Yes some of you might remember Ivan’s but do you recall what came next before Luke Dallow opened Chapel in 2005! Well let me help. Ivan’s closed in 1995 and up popped the Anglesea Grill which had an 8 year run before being replaced by Charlie White’s for a short time and then it was transformed into Chapel.
So I got a bit interested in the history of Ponsonby Road restaurants and in researching this topic I came across a fantastic post by Jesse Mulligan on his Auckland Food Blog from June 2011 titled Auckland’s Best Restaurants, August 1980. Jesse’s post was based on a list of Auckland restaurants provided to him by an old corporate colleague. The list was dated August 1980. I’m not sure if the list was conclusive; perhaps it only included the top end as it was compiled to inform the corporate lunch set back then! Notwithstanding that caveat, according to the list there were only 11 restaurants on Ponsonby Road.
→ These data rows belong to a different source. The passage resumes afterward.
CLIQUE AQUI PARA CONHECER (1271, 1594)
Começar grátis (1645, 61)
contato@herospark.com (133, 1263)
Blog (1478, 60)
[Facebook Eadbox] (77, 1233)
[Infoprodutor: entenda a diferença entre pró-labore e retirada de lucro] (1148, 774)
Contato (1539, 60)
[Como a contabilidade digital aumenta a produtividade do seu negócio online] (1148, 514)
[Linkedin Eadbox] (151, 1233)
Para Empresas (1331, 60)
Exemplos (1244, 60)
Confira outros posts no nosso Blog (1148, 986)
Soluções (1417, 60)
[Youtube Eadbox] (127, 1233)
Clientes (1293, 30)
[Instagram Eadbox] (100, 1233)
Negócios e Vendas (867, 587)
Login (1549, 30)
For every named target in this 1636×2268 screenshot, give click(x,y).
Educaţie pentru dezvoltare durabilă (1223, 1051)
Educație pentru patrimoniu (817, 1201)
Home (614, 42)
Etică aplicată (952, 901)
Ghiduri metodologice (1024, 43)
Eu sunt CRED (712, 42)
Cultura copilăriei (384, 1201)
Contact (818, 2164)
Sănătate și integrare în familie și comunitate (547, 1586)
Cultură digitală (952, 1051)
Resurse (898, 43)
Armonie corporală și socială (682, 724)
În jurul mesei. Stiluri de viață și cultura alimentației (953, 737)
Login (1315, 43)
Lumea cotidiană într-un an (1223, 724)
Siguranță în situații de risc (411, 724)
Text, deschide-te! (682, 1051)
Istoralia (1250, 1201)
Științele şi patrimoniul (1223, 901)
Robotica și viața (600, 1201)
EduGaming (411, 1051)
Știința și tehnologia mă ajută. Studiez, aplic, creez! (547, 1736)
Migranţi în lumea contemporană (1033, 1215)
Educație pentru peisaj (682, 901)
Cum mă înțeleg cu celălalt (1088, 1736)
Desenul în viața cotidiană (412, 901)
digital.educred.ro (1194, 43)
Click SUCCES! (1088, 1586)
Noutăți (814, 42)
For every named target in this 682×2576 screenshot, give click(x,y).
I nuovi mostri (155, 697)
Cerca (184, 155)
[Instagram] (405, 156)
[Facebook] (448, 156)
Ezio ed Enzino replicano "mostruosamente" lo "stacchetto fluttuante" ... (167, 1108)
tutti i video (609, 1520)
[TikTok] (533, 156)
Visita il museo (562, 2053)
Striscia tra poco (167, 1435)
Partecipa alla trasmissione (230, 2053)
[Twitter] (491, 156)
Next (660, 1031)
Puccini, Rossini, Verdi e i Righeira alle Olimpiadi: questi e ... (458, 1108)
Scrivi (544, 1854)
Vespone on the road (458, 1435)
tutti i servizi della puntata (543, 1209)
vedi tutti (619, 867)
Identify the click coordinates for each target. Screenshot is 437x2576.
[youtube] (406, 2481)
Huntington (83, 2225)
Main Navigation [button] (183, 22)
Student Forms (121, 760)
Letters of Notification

Goodness me hasn’t the landscape changed. The names are very evocative of the era and include some very (in)famous eateries – Toad Hall where Prego is, Bronze Goat where Mad Mex currently is on the corner of Pollen St, Carthews where Tin Soldier now is, Deerstalker on the site currently occupied by the recently opened Ponsonby Workingmen’s Club, Oblios where Bolliwood is now, Orsinis in the now beautifully restored Allendale House on the corner of Crummer Street (now home to the ASB Community Trust) and Wheelers at the current Freeman & Grey address. And not to mention Bistro 260, Café 161, L’Escargot D’Or and Pabulum rounding out the 1st Eleven. Just writing this I am slightly overwhelmed by the memories of what were iconic restaurants of their time.